« Certains curés se sont quelquefois montrés bien dépourvus de discernement dans le choix de leurs sujets de prédication et dans la manière de les traiter. J'en ai connu qui s'escrimaient avec un zèle extraordinaire contre le faste, la mollesse, l'amour de la bonne chère, dans des paroisses dont tous les habitants étaient couverts de bure et n'avaient pas même, pour nourriture, cette viande grossière qui alimente souvent le menu peuple. Ils ne manquaient pas, à l'ouverture du Carême, de prêcher fort sérieusement la nécessité du jeûne à des ouvriers de fabrique, et à de pauvres bûcherons privés de chaussures et de vêtements, pour qui même l'usage du pain était une sorte de luxe. Un homme de qualité vint un jour se plaindre auprès de moi d'un sermon où il prétendait avoir remarqué une personnalité offensante à l'égard de sa femme. Ce discours contenait de virulentes sorties contre les parures, les joyaux et les diamants ; or, il n'y avait dans la paroisse que la riche châtelaine qui portât sur elle de si précieux objets. Cependant le bon curé n'avait pas eu la moindre intention de faire aucune allusion même indirecte ; il avait bonnement appris son prône dans un sermonnaire de cours.
Qu'il nous soit permis, à cette occasion, de faire observer que, dans les campagnes, la censure du luxe est le thème favori d'un trop grand nombre de prédicateurs, dont les discours empreints d'une incroyable exagération aboutissent plutôt, en surexcitant le dépit de ses partisans, à lui lâcher la bride qu'à lui opposer un frein salutaire. Il est, dans le monde, convenons-en, trop de femmes et de filles qui, cédant à cette passion de la vanité en quelque sorte incarnée à leur sexe, se montrent plus enivrées de frivolités et de bagatelles que soucieuses des qualités solides et sérieuses : pour elles la couleur et la forme d'une robe, d'un bonnet, d'une chaussure ou d'un chapeau, sont affaire de la plus haute importance. Qu'un pasteur tente parfois de prévenir et d'arrêter ces goûts ruineux et ces dangereuses inclinations, qu'il fasse comprendre à son auditoire féminin qu'une exquise simplicité donne plus de grâce et de charmes que tous les atours imaginables; qu'il faut avant tout vêtir les pauvres de J.-C., etc.

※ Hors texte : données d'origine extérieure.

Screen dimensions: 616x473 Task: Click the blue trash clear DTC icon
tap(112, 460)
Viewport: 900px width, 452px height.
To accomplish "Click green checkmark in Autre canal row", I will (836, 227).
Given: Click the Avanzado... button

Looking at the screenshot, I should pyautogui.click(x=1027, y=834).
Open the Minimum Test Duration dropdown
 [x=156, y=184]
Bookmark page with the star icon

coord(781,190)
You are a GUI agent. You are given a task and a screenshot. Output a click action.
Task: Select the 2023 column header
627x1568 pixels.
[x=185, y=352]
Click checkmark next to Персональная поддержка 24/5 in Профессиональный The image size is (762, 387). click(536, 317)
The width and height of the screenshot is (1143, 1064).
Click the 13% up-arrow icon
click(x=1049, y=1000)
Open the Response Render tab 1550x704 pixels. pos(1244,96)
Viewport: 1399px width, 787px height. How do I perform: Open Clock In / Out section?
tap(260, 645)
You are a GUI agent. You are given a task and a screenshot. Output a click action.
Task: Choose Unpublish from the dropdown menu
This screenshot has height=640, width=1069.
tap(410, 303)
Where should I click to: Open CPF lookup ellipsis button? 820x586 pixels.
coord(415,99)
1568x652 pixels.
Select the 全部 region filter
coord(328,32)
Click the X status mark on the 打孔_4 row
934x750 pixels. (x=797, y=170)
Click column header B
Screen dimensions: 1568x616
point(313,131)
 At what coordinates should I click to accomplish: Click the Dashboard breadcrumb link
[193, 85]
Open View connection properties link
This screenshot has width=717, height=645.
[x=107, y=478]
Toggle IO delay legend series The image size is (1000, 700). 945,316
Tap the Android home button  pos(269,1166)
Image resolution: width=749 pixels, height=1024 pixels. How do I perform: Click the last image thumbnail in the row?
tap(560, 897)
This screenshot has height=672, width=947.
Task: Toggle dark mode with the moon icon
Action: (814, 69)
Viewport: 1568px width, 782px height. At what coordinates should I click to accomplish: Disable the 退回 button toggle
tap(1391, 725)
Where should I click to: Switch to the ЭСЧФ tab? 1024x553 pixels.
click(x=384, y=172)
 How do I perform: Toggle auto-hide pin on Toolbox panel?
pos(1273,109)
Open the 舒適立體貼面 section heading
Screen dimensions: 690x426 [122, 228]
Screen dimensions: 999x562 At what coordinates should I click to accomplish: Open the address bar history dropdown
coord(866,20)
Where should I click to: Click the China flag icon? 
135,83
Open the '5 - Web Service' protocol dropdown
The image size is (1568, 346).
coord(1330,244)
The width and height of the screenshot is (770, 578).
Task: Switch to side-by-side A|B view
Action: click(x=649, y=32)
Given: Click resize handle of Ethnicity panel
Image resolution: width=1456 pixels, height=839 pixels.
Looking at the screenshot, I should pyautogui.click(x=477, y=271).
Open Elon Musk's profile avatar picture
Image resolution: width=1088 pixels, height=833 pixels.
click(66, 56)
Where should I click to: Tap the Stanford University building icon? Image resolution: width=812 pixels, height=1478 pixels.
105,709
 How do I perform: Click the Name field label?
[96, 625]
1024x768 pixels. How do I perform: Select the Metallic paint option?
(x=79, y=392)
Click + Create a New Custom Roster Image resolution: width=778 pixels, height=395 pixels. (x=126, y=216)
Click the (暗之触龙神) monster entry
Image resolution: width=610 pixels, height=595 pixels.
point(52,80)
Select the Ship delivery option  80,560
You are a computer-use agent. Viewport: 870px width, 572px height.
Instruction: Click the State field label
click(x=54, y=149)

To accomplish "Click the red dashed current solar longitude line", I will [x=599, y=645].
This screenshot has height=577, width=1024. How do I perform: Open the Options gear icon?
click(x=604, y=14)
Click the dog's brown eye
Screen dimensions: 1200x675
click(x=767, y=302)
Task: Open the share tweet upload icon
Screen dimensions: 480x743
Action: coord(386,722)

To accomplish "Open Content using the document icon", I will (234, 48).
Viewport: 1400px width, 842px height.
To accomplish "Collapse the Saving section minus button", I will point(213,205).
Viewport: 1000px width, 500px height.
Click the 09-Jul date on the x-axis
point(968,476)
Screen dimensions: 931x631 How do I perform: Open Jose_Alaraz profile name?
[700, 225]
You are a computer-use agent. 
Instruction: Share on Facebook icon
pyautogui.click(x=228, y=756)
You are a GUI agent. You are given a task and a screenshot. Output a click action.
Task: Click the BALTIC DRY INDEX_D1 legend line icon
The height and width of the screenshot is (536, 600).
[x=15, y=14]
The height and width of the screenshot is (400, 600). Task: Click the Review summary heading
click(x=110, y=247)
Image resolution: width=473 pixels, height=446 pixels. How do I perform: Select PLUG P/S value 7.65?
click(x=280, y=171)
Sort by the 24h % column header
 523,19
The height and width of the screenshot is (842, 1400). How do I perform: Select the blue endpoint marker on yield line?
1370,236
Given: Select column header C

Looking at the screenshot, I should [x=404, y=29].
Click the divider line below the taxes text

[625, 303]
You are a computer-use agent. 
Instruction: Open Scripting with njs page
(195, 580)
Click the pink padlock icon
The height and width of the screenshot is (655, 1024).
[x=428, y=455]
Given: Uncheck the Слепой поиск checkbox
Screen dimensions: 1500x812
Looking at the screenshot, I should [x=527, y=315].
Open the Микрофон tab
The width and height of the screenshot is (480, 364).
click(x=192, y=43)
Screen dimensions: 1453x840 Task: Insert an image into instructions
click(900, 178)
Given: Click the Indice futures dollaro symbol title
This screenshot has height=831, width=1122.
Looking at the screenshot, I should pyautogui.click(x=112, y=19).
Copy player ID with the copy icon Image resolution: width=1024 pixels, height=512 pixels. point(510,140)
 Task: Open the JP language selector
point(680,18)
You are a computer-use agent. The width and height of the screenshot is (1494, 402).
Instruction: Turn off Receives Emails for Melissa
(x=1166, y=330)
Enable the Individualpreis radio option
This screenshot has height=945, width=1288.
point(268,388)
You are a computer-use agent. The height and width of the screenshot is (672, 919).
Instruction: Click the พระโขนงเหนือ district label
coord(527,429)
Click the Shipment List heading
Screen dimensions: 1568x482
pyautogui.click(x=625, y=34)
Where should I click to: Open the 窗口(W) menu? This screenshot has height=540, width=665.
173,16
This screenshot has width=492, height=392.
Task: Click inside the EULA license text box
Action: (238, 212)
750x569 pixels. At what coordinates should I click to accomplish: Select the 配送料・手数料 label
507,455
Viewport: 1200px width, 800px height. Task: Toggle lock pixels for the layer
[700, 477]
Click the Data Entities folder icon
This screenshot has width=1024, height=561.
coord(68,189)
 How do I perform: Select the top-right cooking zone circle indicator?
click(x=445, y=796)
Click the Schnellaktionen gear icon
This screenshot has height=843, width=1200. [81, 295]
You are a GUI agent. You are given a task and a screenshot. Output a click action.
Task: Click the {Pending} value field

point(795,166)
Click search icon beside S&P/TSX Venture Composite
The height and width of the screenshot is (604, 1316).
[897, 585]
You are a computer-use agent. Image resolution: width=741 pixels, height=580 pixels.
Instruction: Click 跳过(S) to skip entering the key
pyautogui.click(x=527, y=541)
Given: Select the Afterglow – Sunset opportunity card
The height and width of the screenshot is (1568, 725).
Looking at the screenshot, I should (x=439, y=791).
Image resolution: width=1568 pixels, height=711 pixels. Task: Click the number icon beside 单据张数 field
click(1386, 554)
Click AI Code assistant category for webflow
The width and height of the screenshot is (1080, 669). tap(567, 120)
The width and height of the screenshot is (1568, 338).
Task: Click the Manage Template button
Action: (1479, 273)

Mais ce serait une maladresse féconde en inconvénients, si, après avoir fulminé du haut de la chaire contre les colifichets et les cheveux tressés ou bouclés, il prétendait encore procéder à la répression de la coquetterie par des refus d'absolution et de communion. Doit-il s'exposer à bouleverser toute une paroisse pour des causes aussi légères ? Qu'on ne le voie donc jamais, s'érigeant dans la tribune sacrée en inspecteur des toilettes, mesurer ridiculement à ses paroissiennes la largeur des dentelles, la longueur on l'éclat des rubans destinés à leur parure. Le luxe effréné, l'indécence, l'immodestie, voilà à cet égard ce qu'il lui faut sans relâche combattre en des termes généraux, dans l'intérêt des mœurs et de la bourse même des fidèles : qu'il laisse, toutefois, à chacun, latitude de se vêtir à son goût et à sa guise. Toujours capricieuses et variables, les modes ne se transforment-elles pas selon la diversité des lieux et des temps, et n'est-on pas obligé, malgré soi, de les subir au moins à la longue ? Tel sermonnaire qui criait, sous Louis XIV, contre les manches étroites et les robes à paniers, eût déployé sa verve, il y a quelques années, contre les manches larges, et anathématiserait aujourd'hui les coupes à la Jeanne d'Arc et les crinolines. Ce qu'il importe, c'est d'obtenir, par des avis pleins de mesure et adroitement ménagés, que personne ne franchisse les bornes de la décence, ni les limites naturelles de sa fortune ou de son rang : plus exigeant l'on dépasserait le but au lieu de l'atteindre, et l'on s'exposerait à de nombreux échecs. »
L'abbé Dieulin, Le bon curé au XIXe siècle. Les devoirs du prêtre dans sa vie privée et dans sa vie publique, t. 2, Nancy, 1864 p. 230-231.